Document section ▸
Now a picture of the isotope of design engineers a 3d hill plot of various terms such as product development, aesthetic, product quality etc. Each of these terms has a consistent place across various isotopes like designers, creative managers etc.
The audience is fairly confused on why the 3d plot is used, as it doesn’t seem to add any layer of meaning, and 2d would be clearer. I’m also quite confused on what the difference is between these isotopes and coding is, how it really helps in the way described. Joao says we’ll see as we go along.
The 3d plot “Fails the law of parsimony” says Erin, and I agree, Stefan Sloegl is agreeing with this as well and trying to explain that it’s just kind of confusing. Joao says that this is a kind of stepping stone, part of a work in progress.
Now we’re seeing a stratified representation of the structural locations of design management definitions by all interviewees. It has a number of different layers with the various terms listed by frequency in various layers.
He’s now giving us a kind of “homework” to use a more traditional coding method and this method.
This seems to be the end of the session, and we’re heading to lunch soon.
Now up is Alan Dix, he’s talking about what he won’t talk about, but are his other interests. From conceptual to computational models. What do I mean by computation model?

Problems to solve ▸
A – In the session notes, who says that the 3d plot "Fails the law of parsimony"?
B – Restate the stretch of the session notes from "The audience is" through "work in progress.", renaming "isotopes" as "clusters".
The entries that come after this text are from a separate source.

Records supplied ▸

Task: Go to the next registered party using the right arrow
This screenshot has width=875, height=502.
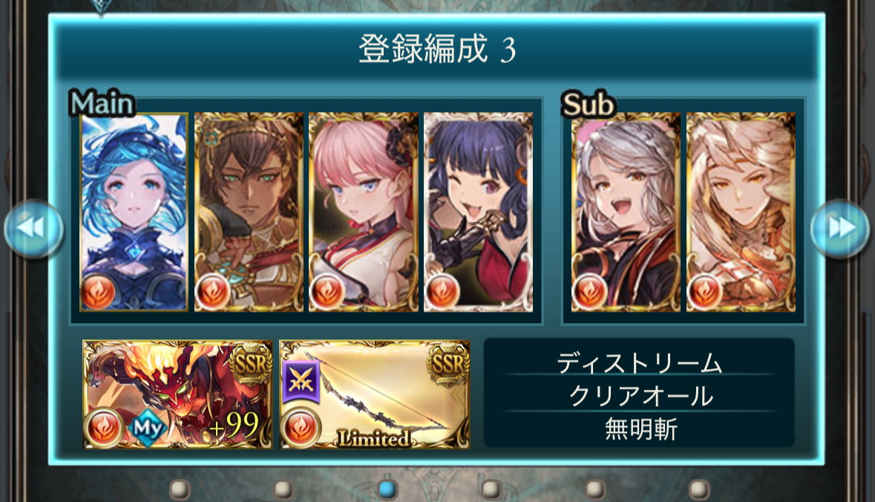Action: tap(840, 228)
* * *
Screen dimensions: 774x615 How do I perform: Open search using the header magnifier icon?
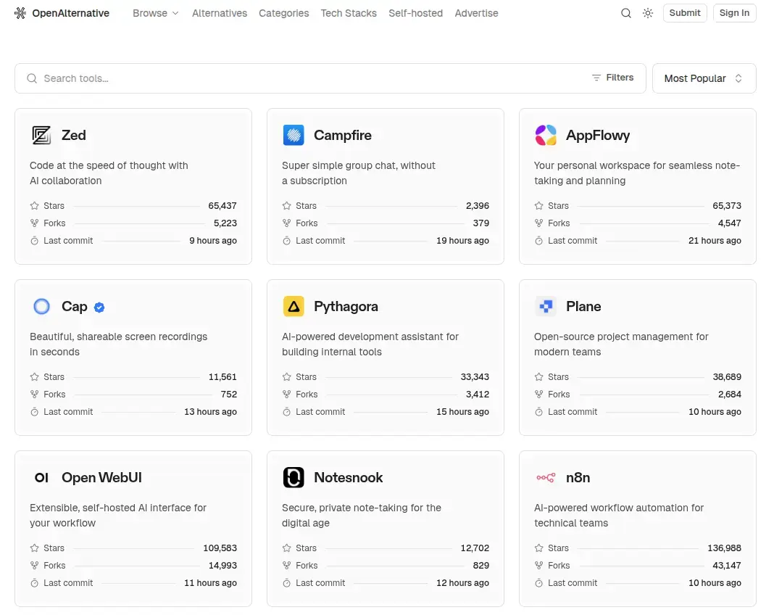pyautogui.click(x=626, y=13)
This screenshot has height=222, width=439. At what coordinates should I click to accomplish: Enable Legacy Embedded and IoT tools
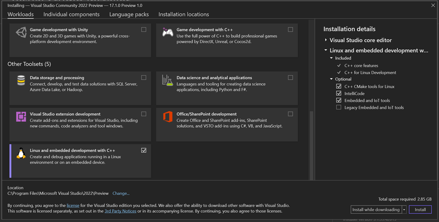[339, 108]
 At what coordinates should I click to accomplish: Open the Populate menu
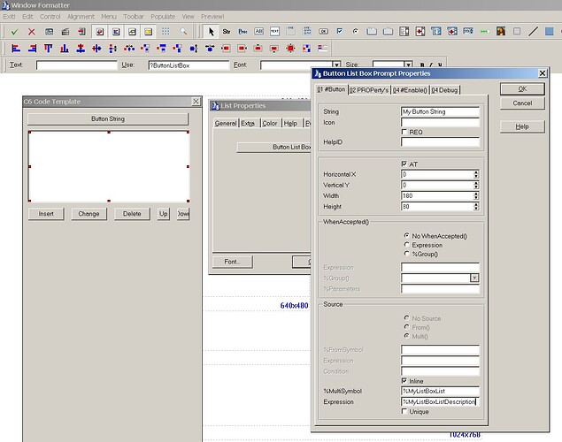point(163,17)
---
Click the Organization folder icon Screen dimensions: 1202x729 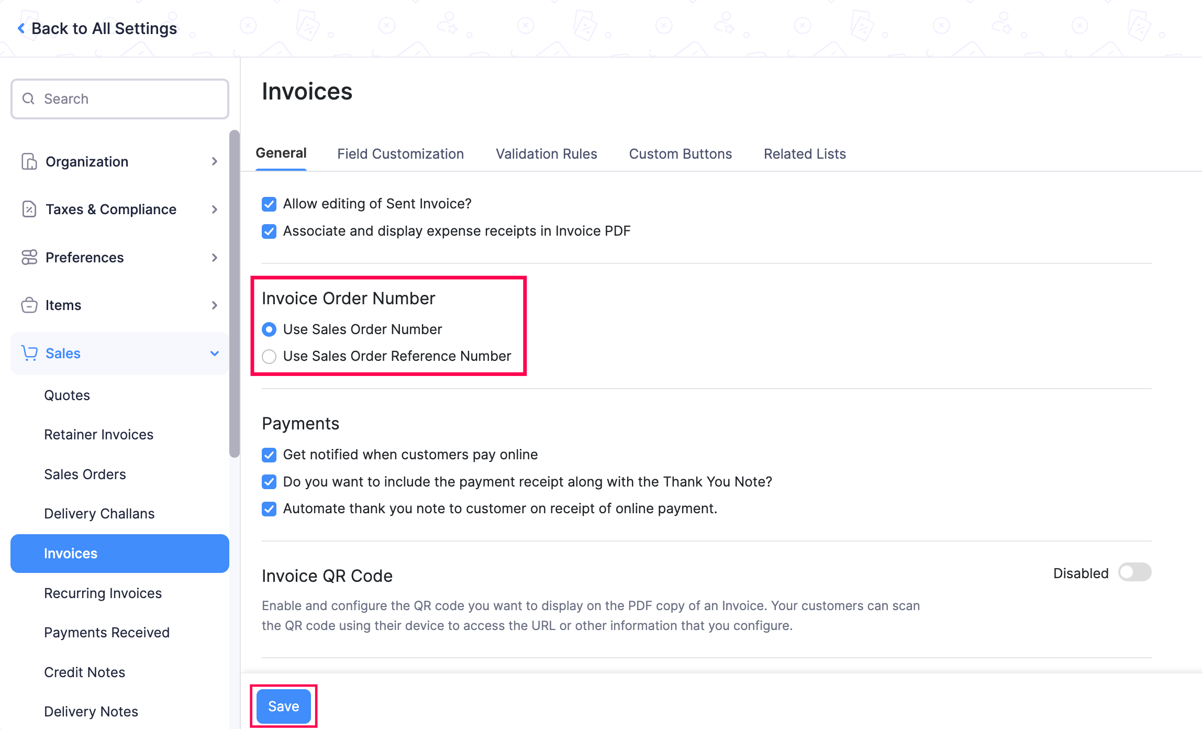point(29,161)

Answers by task ▸
A – Erin says it.

B –
The audience is fairly confused on why the 3d plot is used, as it doesn’t seem to add any layer of meaning, and 2d would be clearer. I’m also quite confused on what the difference is between these clusters and coding is, how it really helps in the way described. Joao says we’ll see as we go along.
The 3d plot “Fails the law of parsimony” says Erin, and I agree, Stefan Sloegl is agreeing with this as well and trying to explain that it’s just kind of confusing. Joao says that this is a kind of stepping stone, part of a work in progress.